Posted : 25 July 2024

Nigeria’s Super Falcons bounce back to the Women’s Olympic Football Tournament with a fear factor for all opponents, and Brazil are the first to face the girls with swagger in what promises to be an explosive opener to Group C in the city of Bordeaux on Thursday evening.


In years gone by, pundits would have dismissed the clash as a routine three-pointer for the South Americans, who continue to produce some of the world’s best players in the game.


However, much has changed over the past year and a half, and based on their performance at last summer’s FIFA Women’s World Cup finals, any team that underestimates the nine-time African champions could end up with a black eye and a bloody nose.


The Falcons are returning to the Women’s Olympic Football Tournament the same way they left – against Brazil.


Their last game at the tournament was against Brazil when they lost 1-3 to the Canarinhas in front of 51,112 spectators at the impressive Workers’ Stadium in Beijing, China.


Perpetua Nkwocha’s penalty kick that put Nigeria in front was annulled by a Cristiane hat-trick that sent Brazil to the last eight.


However, women’s football aficionados worldwide consider that Thursday’s encounter at the 42,000-capacity Stade Matmut Atlantique in southern France will be much more competitive and entertaining.


Nigeria’s ensemble is currently brimming with highly gifted, talented, and enterprising professionals who continue to dazzle with their clubs in Europe and the Americas, and they suffer no anxieties or palpitations when they take the pitch against the very best squads from anywhere, as was seen in Australia 12 months ago.


Down Under, the girls coached by American Randy Waldrum successfully checkmated Olympic champions Canada, defeated exciting hosts Australia, and drew with an ambitious Republic of Ireland side in Brisbane to reach the Round of 16.


There, they punched England several times but could not get that important goal, eventually losing after a penalty shootout following scoreless regulation and extra time.

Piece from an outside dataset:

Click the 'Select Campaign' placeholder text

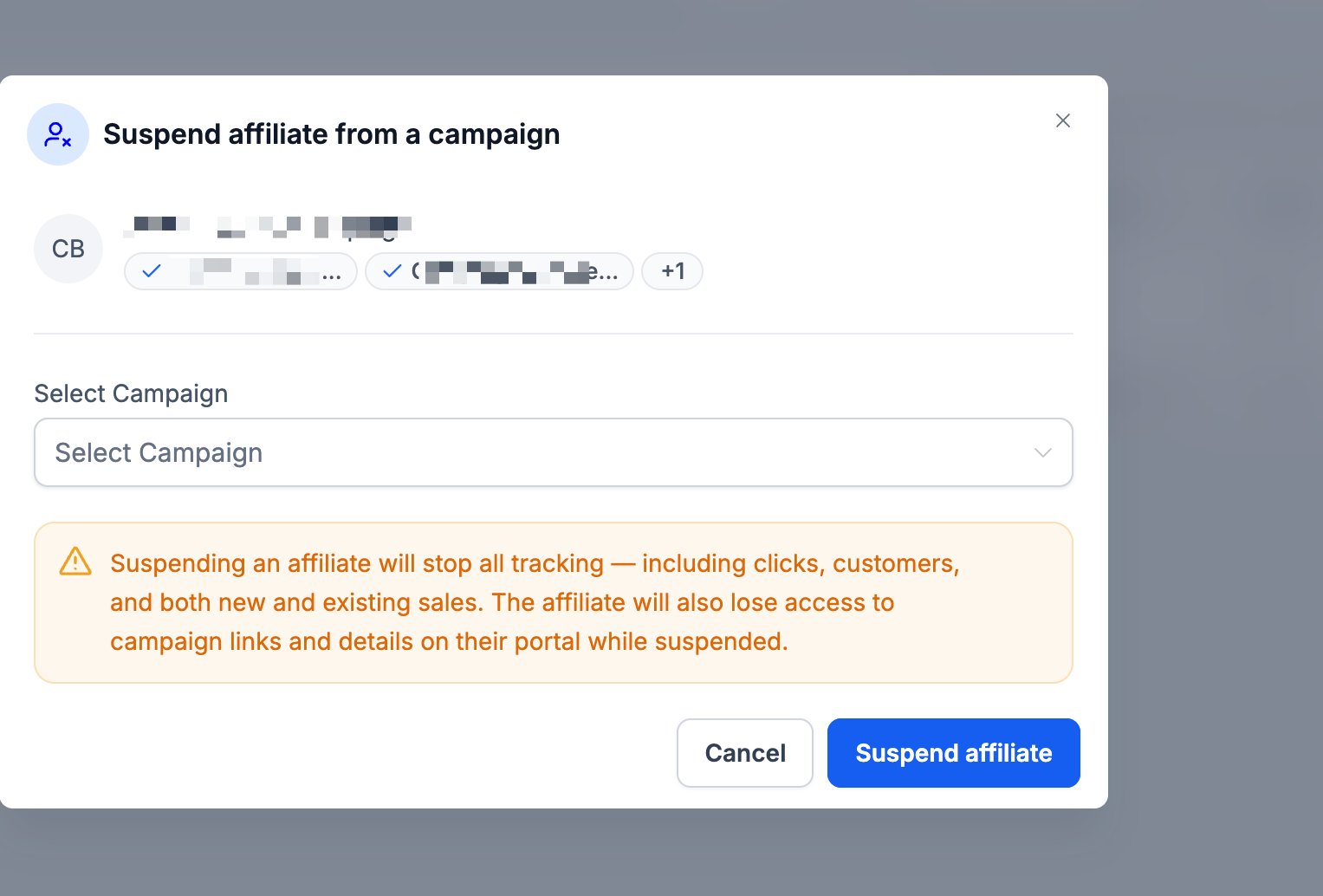click(x=159, y=453)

Only reserve goalkeeper Tochukwu Oluehi remains part of the Falcons’ squad from that 2008 experience in China, but goalkeeper Ann Chiejine, assistant coach with the team in France, was part of a memorable encounter with the Brazilians at the FIFA Women’s World Cup finals in the USA in 1999.


Nigeria roared back from 0-3 down at half-time to tie the encounter 3-3 but lost via the ‘golden goal’ at the Jack Kent Cooke Stadium in Maryland.

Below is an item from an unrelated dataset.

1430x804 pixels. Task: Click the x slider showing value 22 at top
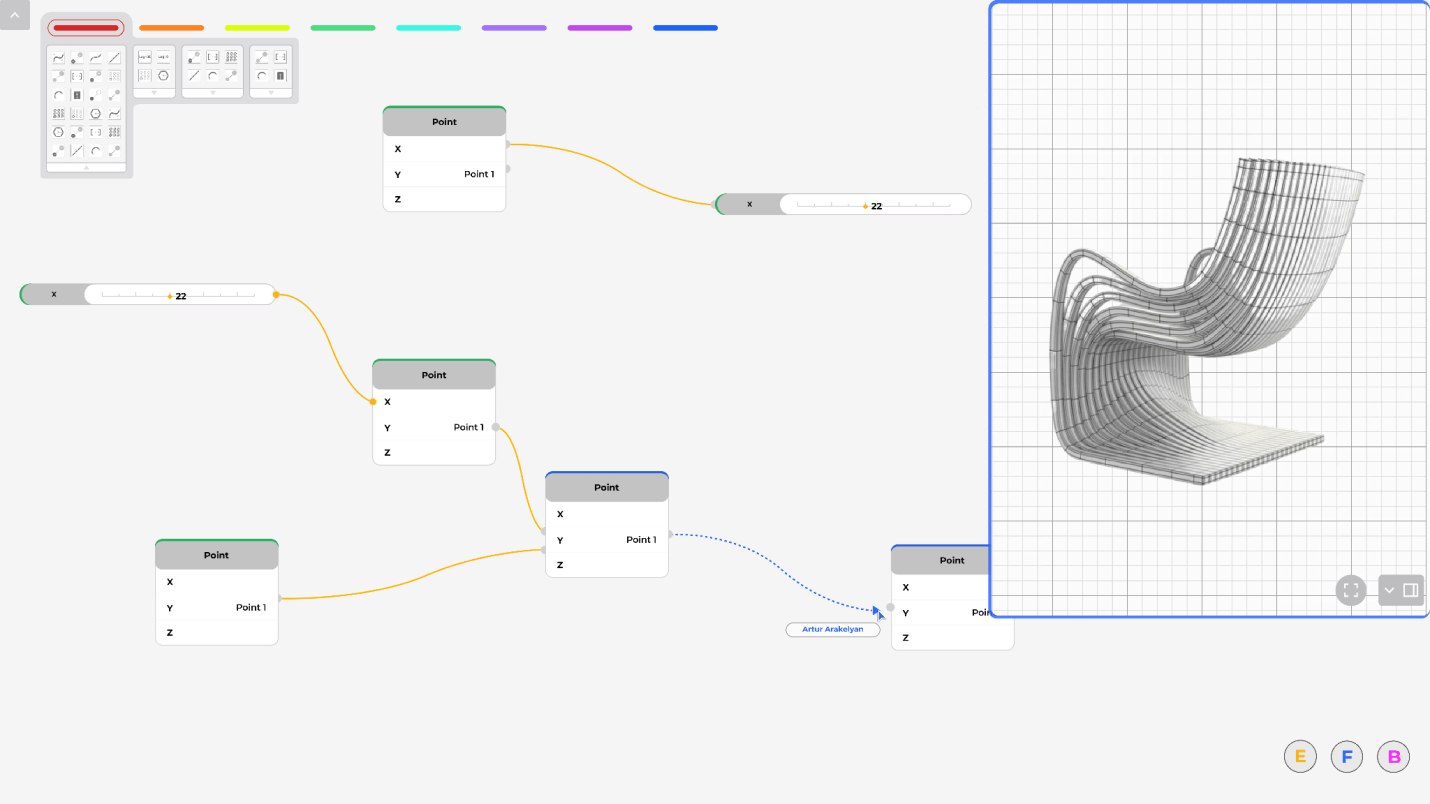[x=875, y=204]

On Thursday, there will be no punches pulled by either side, with the focus on the three points as the race begins for slots in the quarter-finals.


Coach Waldrum can afford to be confident, with world-class goalkeeper Chiamaka Nnadozie, defense stalwarts Osinachi Ohale, Michelle Alozie, Oluwatosin Demehin, and Chidinma Okeke, midfielders Rasheedat Ajibade, Christy Ucheibe, Deborah Abiodun, and Toni Payne, and forwards Chinwendu Ihezuo and Uchenna Kanu.


The Super Falcons flew past their counterparts from Ethiopia, Cameroon, and South Africa to reach the final tournament and, no doubt, possess the steel and flair to go all the way in France.